Why Do Computers Still Crash?

geoff lane asks: "I've used computers for about 30 years and over that time their hardware reliability has improved (but not that much), but their software reliability has remained largely unchanged. Sometimes a company gets it right -- my Psion 3a has never crashed despite being switched on and in use for over five years, but my shiny new Zaurus crashed within a month of purchase (a hard reset losing all data was required to get it running again). Of course, there's no need to mention Microsoft's inability to create a stable system. So, why are modern operating systems still unable to deal with and recover from problems? Is the need for speed preventing the use of reliable software design techniques? Or is modern software just so complex that there is always another unexpected interaction that's not understood and not planned for? Are we using the wrong tools (such as C) which do not provide the facilities necessary to write safe software?" If we were to make computer crashes a thing of the past, what would we have to do, both in our software and in our operating systems, to make this come to pass?

Re:Whose computers still crash?

[toddestan]

Even with my uptime experiments, which consisted of taking an old but reliable hardware, installing Windows 95/OSR2/98/98SE/ME, and then letting the computer idle and do nothing never resulted in more than about 25 days before I came over and windows was fubar'ed or the computer was simply locked hard.

Windows 3.1 actually did quite well if I remember right, as it seemed perfectly content sitting idle doing nothing seemly forever. Windows 9x always seemed to randomly thrash the HDD, even after a clean install, which led me to believe that Windows 9x is never truly idle, it's always up to something (virtual memory?), and that something eventually will bring it down.
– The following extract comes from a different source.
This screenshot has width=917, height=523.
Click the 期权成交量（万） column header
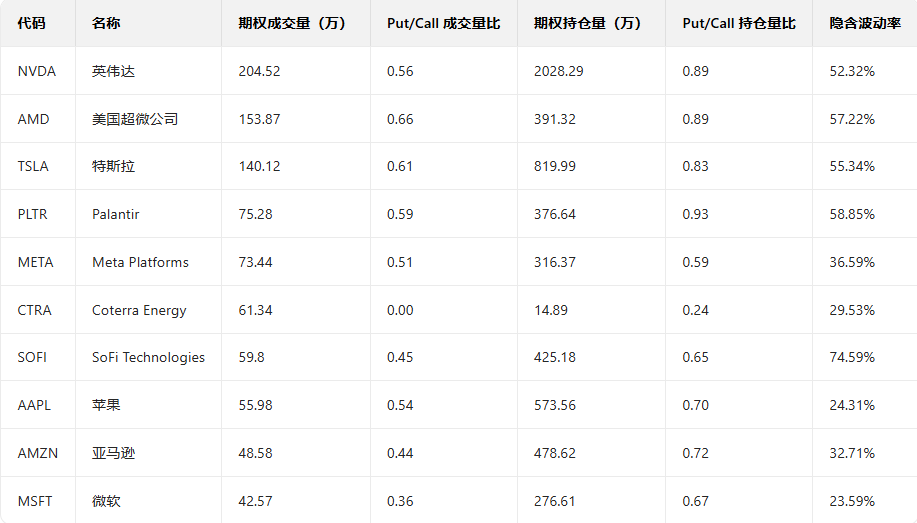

Windows 9x actually has a bug in it that would lock the computer after 46 days of uptime, but it took years to catch it because no one ever got close to that mark.

Containing the Damage

[Salamander]

A lot of people are answering the question of why there are bugs at all, and it's an important question, but I'd like to take a different angle and consider why there are so many visible bugs. Why does a bug in a driver, or even an application, bring down a whole system? In addition to reducing the incidence of actual bugs, IMO, we should also do a better job of containing the bugs that will inevitably exist even if we all use the latest whiz-bang code analysis tools (which rarely work for kernel code anyway). Some of the semi-informed members of the audience are probably thinking that's the job of the operating system; I'd argue that our entire current notion of operating systems is flawed. There are way too many components in a typical computer system that "trust each other with their lives" in the sense that if one dies all die. Memory protection between user processes is great, but there should be memory protection between kernel entities, and other kinds of protection, as well. One of the basic services that operating systems need to provide going forward is greater fault isolation and graceful instead of catastrophic degradation.
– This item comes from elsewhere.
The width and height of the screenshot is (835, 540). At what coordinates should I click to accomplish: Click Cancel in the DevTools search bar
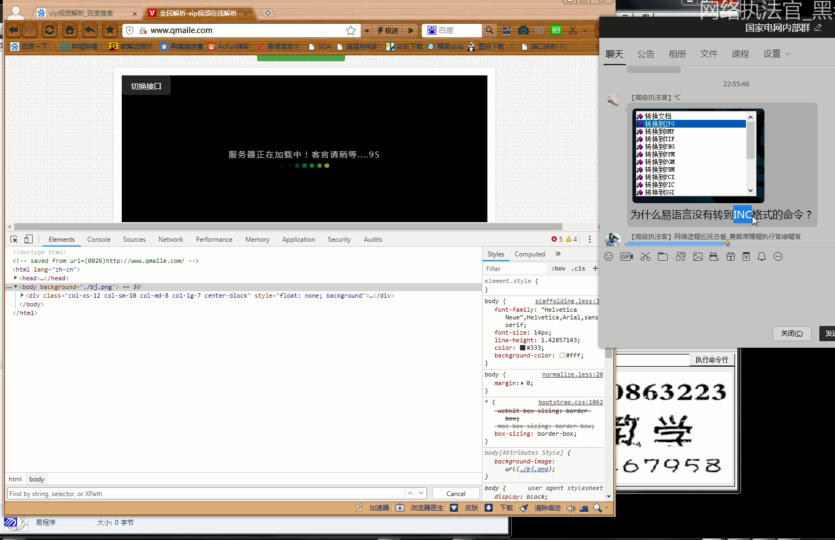click(455, 494)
The Recovery Oriented Computing project at Berkeley has gotten some press recently for trying to address this issue. Many here on Slashdot don't seem to "get it" because they've never worked on systems in which a component failure was survivable; they don't realize that rebooting a single component - perhaps even preemptively - is better than having the whole system crash. "Software rot" is a real problem, no matter how hard we try to wish it away. ROC isn't about saying bugs are OK; it's about saying that bugs happen even though they're not OK, and let's do the best we can about that. Another project in the same space, with more of a hardware/security orientation, is Self Securing Devices at CMU. There, the idea is to find ways that parts of a system can work together without having to share each others' fate. While the focus of the work is on security, it shouldn't be hard to see how much of the same technology could be applied to protect a system from outright failure as well as compromise. There are plenty of other projects out there trying to address this problem, but those are two with which I happen to have personal experience.

The key idea in all cases is that current OS design forces us to put all of our eggs in one basket, and that's really not necessary. Designing fault-resilient systems is tough - few know that better than I do - but that's only a reason why we should do it once instead of devising ad-hoc clustering solutions for each specific application. Lots of people use various forms of clustering as a way to achieve fault containment and survive failures, but the solutions tend to be very ad-hoc and application-specific. Do you think Google's solution works for anything but Google, or that a database transaction monitor is useful for anything that's not a database? Fault containment needs to be a fundamental part of the OS, not something we layer on top of it.

Re:Whoops, bullshit alert.

[rabidcow]

Microsoft says so.

Actually it's in some driver, not the core OS, so it's not surprising that it doesn't happen to everyone. (There's a few other things with similar problems.)